“Stai facendo la storia”: il toccante post di una mamma sulla Dad

Il post di una mamma sul suo profilo Facebook per parlare della Dad e dei bambini di oggi. Cosa ne pensate?

Il figlio che non vuole fare i compiti
Foto da Facebook di @christine.zito.derengowski.writer

Unimamme chi ha figli in età scolare sa quanto, a volte, sia difficile fargli fare i compiti. Ci sono bambini, ma anche ragazzi, che inventano qualsiasi scusa pur di non studiare. Mantenere la calma può essere davvero difficile in alcune situazioni.

Tutto è diventato ancora più difficile con l’avvento della Dad, la didattica a distanza, i genitori hanno l’ulteriore compito di controllare i figli anche durante le lezioni, soprattutto per quelli più piccoli. Una mamma ha voluto condividere sui social la sua esperienza con il figlio di 7 anni mentre era in videolezione.

Mamma contro la Dad: il suo post diventa virale

Il figlio che alle prese con i compiti
Foto da Facebook di @christine.zito.derengowski.writer

Si chiama Christine Derengowski e sul suo Facebook ha pubblicato un lungo post nel quale ha condiviso con i suoi follower come si è comportata con il figlio di 7 anni che non voleva portare a termine il compito che l’insegnante gli aveva assegnato iniziando a credere di non essere capace di fare la prima elementare e che verrà bocciato e stava anche per iniziare a piangere.
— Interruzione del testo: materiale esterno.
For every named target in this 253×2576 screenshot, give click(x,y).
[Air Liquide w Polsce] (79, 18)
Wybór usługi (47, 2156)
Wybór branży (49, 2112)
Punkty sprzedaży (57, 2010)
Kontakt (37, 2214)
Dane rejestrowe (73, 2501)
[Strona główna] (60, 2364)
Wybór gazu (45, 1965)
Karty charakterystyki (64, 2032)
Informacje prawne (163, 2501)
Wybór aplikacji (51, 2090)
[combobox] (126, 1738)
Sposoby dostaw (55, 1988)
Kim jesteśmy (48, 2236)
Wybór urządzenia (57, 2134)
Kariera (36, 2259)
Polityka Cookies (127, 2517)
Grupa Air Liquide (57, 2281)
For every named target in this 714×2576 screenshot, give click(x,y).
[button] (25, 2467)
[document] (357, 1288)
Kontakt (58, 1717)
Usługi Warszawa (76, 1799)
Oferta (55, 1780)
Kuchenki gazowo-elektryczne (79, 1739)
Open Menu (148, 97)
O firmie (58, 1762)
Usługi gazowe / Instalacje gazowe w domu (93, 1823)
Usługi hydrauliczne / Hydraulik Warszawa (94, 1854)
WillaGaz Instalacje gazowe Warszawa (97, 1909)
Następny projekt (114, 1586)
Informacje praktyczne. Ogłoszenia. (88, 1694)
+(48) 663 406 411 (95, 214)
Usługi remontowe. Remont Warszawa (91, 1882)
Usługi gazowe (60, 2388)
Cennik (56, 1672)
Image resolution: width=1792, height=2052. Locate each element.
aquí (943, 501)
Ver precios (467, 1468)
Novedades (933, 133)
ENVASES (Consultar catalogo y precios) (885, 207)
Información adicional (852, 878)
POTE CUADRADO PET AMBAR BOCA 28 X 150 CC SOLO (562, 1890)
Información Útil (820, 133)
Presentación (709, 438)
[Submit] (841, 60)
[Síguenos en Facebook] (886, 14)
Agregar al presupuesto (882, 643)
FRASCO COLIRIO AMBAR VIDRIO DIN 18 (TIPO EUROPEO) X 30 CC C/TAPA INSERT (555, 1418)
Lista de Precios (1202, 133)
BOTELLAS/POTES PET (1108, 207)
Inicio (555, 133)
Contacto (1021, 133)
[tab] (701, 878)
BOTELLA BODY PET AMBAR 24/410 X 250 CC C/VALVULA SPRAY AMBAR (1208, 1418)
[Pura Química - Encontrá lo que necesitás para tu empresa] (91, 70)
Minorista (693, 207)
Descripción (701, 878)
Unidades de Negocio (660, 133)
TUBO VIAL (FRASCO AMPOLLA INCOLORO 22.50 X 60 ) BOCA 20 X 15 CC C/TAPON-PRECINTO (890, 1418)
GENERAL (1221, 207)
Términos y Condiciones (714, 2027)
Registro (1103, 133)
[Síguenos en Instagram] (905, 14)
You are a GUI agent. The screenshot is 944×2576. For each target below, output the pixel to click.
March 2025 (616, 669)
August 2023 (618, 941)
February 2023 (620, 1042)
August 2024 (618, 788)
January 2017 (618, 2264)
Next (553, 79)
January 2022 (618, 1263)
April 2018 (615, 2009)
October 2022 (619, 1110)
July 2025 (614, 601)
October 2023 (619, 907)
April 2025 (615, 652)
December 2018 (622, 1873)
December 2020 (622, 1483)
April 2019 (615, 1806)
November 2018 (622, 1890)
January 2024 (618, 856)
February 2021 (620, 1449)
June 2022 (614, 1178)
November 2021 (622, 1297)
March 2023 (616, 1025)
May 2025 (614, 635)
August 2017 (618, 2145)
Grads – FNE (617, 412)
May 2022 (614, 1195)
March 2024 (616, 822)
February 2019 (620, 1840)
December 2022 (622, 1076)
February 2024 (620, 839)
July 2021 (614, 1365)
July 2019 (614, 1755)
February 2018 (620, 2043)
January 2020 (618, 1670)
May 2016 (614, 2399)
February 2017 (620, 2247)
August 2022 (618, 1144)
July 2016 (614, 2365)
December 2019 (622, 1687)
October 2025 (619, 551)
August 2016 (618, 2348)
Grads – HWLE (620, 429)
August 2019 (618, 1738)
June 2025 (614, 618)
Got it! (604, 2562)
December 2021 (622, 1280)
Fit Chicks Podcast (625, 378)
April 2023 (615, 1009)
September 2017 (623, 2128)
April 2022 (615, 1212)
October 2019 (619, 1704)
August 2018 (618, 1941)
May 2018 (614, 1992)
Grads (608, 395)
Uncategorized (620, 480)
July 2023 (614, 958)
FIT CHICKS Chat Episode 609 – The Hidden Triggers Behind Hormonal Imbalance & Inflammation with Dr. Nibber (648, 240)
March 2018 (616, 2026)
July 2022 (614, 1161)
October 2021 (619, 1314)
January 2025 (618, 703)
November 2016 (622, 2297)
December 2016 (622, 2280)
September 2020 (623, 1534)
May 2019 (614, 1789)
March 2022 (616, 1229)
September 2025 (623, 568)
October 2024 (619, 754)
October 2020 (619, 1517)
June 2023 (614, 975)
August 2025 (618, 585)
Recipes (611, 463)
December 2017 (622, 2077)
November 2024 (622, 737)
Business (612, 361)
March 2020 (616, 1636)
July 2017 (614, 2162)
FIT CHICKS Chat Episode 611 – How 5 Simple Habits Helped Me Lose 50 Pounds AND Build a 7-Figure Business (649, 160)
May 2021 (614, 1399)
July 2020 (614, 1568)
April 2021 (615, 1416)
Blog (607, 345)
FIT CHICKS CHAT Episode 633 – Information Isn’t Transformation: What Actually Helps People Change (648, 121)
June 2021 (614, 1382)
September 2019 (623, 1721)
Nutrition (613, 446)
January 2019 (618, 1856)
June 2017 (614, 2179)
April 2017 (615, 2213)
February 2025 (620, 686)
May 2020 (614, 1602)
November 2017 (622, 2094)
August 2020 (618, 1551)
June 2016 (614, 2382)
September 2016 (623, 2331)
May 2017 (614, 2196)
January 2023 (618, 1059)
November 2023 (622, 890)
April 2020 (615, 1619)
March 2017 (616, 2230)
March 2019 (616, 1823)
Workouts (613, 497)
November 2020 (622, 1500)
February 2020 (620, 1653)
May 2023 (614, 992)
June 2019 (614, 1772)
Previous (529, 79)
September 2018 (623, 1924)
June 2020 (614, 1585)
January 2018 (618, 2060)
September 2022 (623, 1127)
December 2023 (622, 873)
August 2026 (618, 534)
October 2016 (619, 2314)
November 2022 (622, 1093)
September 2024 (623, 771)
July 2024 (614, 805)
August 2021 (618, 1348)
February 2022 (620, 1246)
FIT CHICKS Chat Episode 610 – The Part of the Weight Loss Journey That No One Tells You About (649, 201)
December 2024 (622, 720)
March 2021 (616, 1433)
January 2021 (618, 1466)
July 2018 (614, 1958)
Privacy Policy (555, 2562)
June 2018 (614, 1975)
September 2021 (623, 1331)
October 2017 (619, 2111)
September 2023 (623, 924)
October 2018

La mamma era quasi pronta ad arrabbiarsi, ma ha deciso di rimanere calma, sedersi accanto a lui alla scrivania nella sua cameretta dove ha tanti oggetti di super eroi e gli ha detto: “Sai che nessun bambino in passato ha mai dovuto fare quello che stai facendo tu ora? Nessun bambino prima di oggi doveva fare le videolezioni seduto nella sua cameretta, guardando la sua insegnante al computer. Tu e i tuoi amici state facendo la storia“.

Dopo questa affermazione il bambino l’ha guardata stupito ed ha chiesto cosa significa: “Gli ho detto quanto sono orgogliosa di lui e dei suoi amici. Che i bambini quest’anno stanno facendo l’impossibile e che stanno facendo davvero un ottimo lavoro“.

Poi continua: “Mi sono scusata di non averglielo detto prima e più spesso, lui era commosso. Abbiamo ringraziato tutti; dagli operatori sanitari ai dipendenti dei negozi di alimentari, ma non abbiamo ringraziato abbastanza i ragazzi per aver sostenuto il peso di ciò che abbiamo messo sulle loro spalle quest’anno”.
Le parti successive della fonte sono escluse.